As is often the case in political science books, Barnett seems eager to stake out more explanatory power for his preferred constructivist interpretation than it can logically bear. But the maximalism of Barnett’s constructivism can only be understood in dialogue with Realism. Just as the currently ascendant conservative Arab regimes were shaped by radical nationalism, so one hopes that someone will convincingly synthesize realism and constructivism, rather than positing them in opposition, as though only one could be right about everything.

This scholarly brinksmanship leads to some excesses on Barnett’s part, in failing to examine or glossing over events that would tend to support a realist view. One example of this is the treatment of the Yemeni civil war. Barnett claims that “Nasser’s decision to support the [Revolutionary Command Council] had little to do with military politics and everything to do with symbolic politics.”[1] Yet the previous sentence outlines Saudi fears of an Egyptian “foothold on the Arabian penninsula.” One can plausibly state that Nasser’s support for a radical interpretation of Arab nationalism forced him into the role of supporting the Yemeni revolutionaries, but Egypt’s involvement in Yemen was, at base, a classic instance of Offensive Realism, with Egypt attempting to achieve regional hegemony through territorial expansion or the creation of satellites. While Barnett’s reading of constructivism has many interesting things to say about the process of competitive bidding in bringing various Arab states to the brink of war and beyond, there are instances like Yemen’s civil war or Iraq’s invasion of Kuwait, that are much better understood under the rubric of realism.

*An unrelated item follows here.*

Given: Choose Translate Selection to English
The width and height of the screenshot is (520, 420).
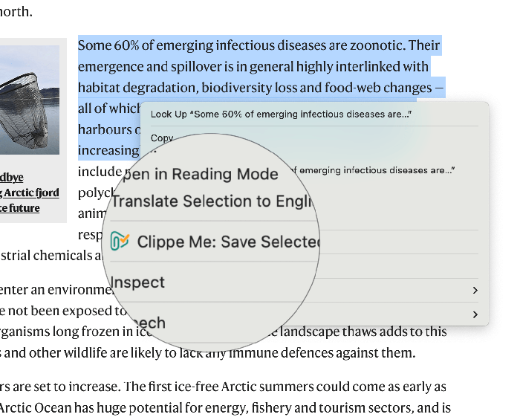Looking at the screenshot, I should tap(212, 201).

Another flaw in Barnett’s argument is his on-again, off-again relationship with using domestic and international public opinion as an explanatory variable, and a relative lack of discussion about the role of aggrieved state elites, as opposed to broad publics, in fomenting unrest in those Arab states with high regime turnover rates. One finds, early in the book, the contention that the main goal of Arab regimes was regime survival, a perfectly legitimate claim, and that they used interactions with other states to bolster their domestic status, another uncontestable claim.[2] Two inconvenient facts present themselves, however. First is that challenges to internal regime stability were far more likely to come from state elites than broad-based uprisings. This could be a failing of the regime’s themselves, rather than Barnett, though more discussion is warranted. Second is that public opinion is utterly disregarded, both by Barnett and, apparently, the regimes themselves, in instances when it would be expected to be highly mobilized, such as during the Jordanian civil war. In this instance, many regimes, including Egypt, sided with the Jordanians against the Palestinians, despite deep public sympathy for the latter.[3] In summary, Barnett initially theorizes that regime survival depends on domestic public support, but does not explore what happens when the regimes pursue a course contrary to public opinion.

[1] Barnett: 139.

[2] Ibid: 35.

[3] Ibid: 178-9.

Islamic Rule and the Emancipation of the Poor and Pious by Erik Meyersson

This paper, about the effects of “Islamic rule” in Turkish towns and cities on women’s educational attainment, ended up being far more stats-heavy than we expected. That is not necessarily a bad thing, but it suffers from the same faults as much quant-based political science: the numbers are interesting, but the discussion “beyond the regressions” is simplistic. For some reason very few people produce work that does a good job synthesizing quantitative and qualitative approaches. We guess because the two approaches’ acolytes face very different incentive structures.